Later Mack told Bolden that he and his partner, Frank, killed Miss Odorizzi, and Bolden testified at the trial, giving in detail these admissions or confessions. Mack also signed a written confession which was in the form of questions and answers taken down by a stenographer typed and signed. Mack signed by a mark, being illiterate (the only school he ever attended was in the state reformatory where he served a term of imprisonment for vehicle taking). In this confession Mack told of meeting Frank about 7:30 p.m. on March 17, 1929, of their taking an axe with them and avoiding a policeman while walking the streets. In the first part of the confession he stated that Frank hit the girl twice with the axe, but later he stated that he (Mack) hit her first and that “after I hit her and she fell down Frank said hit her again, hit her again, and I said no need of hitting her again and he said you ain't hit her hard enough to kill her, so he jerks the axe out of my hand and just as she fell and hit the sidewalk he hit her again. And I think that was the lick that killed her, because I didn't see her move after I seen him hit her the last time.” Mack explained why he changed his statement as to his having hit the girl, as follows: “I just made up my mind to tell the truth because I were that far into it. If I tried to stick to what I said at first that I did not hit her, I would be just as deep into it as if I tell the truth.” He told of Frank dragging the girl off the street into the weeds and of his standing watch for about twenty minutes while Frank robbed and raped the body. Mack and Frank left the scene of the crime and stopped on a sand hill where they divided the money taken from the girl; Mack taking $4, and Frank taking $5, the watch, and a ring.

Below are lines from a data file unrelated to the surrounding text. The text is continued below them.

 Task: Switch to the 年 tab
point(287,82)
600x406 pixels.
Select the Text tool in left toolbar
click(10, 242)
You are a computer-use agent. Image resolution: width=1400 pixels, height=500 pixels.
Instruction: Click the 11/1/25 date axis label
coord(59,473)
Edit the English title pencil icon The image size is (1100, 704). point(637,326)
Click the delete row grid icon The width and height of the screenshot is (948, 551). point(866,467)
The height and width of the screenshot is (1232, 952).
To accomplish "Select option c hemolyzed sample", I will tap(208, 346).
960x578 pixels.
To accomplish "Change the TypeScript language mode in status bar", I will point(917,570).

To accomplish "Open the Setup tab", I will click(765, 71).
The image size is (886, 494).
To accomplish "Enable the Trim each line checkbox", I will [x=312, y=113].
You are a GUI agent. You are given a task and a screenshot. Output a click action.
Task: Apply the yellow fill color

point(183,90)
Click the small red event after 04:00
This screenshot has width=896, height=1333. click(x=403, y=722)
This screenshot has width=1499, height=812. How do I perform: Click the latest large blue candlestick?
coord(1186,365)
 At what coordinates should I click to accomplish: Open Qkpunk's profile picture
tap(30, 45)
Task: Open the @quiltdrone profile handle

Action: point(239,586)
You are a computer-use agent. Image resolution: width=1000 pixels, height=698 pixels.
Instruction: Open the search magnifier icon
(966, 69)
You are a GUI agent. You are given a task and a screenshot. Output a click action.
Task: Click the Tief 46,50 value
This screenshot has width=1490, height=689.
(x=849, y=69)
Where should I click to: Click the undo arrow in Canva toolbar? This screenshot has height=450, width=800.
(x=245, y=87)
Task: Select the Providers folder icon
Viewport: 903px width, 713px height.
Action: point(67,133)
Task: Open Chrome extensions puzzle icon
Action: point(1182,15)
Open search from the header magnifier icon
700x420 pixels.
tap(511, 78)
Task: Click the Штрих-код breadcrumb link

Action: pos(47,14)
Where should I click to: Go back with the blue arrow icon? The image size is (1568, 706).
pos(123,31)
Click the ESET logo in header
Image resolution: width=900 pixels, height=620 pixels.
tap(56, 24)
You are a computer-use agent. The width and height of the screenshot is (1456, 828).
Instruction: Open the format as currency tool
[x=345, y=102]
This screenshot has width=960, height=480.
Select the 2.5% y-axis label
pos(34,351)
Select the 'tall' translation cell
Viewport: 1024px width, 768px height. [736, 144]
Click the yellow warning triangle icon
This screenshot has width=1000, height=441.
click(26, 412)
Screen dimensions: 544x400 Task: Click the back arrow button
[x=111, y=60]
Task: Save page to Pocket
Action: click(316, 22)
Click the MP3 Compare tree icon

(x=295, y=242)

In the course of his confession Mack stated that his original explanation of the blood on the axe was untrue and that “it was not my wife's blood.” He admitted that he had represented himself to be a special agent for the railroad so as to explain his presence in the railroad yards, through which he made frequent trips to get alcohol. He admitted that he had the axe in the pocket of his overcoat at the time he was in the barbecue stand. The confession concluded with a statement that at no time during his imprisonment at the county jail had any police officer mistreated, beaten, or in any other way forced him to make the statement, and that he made the statement of his own free will and without threats or promises of any kind.

[2][3][4] The first error, alleged by appellant, is that the trial court erred in refusing to permit him to withdraw his plea of not guilty and interpose a plea in abatement...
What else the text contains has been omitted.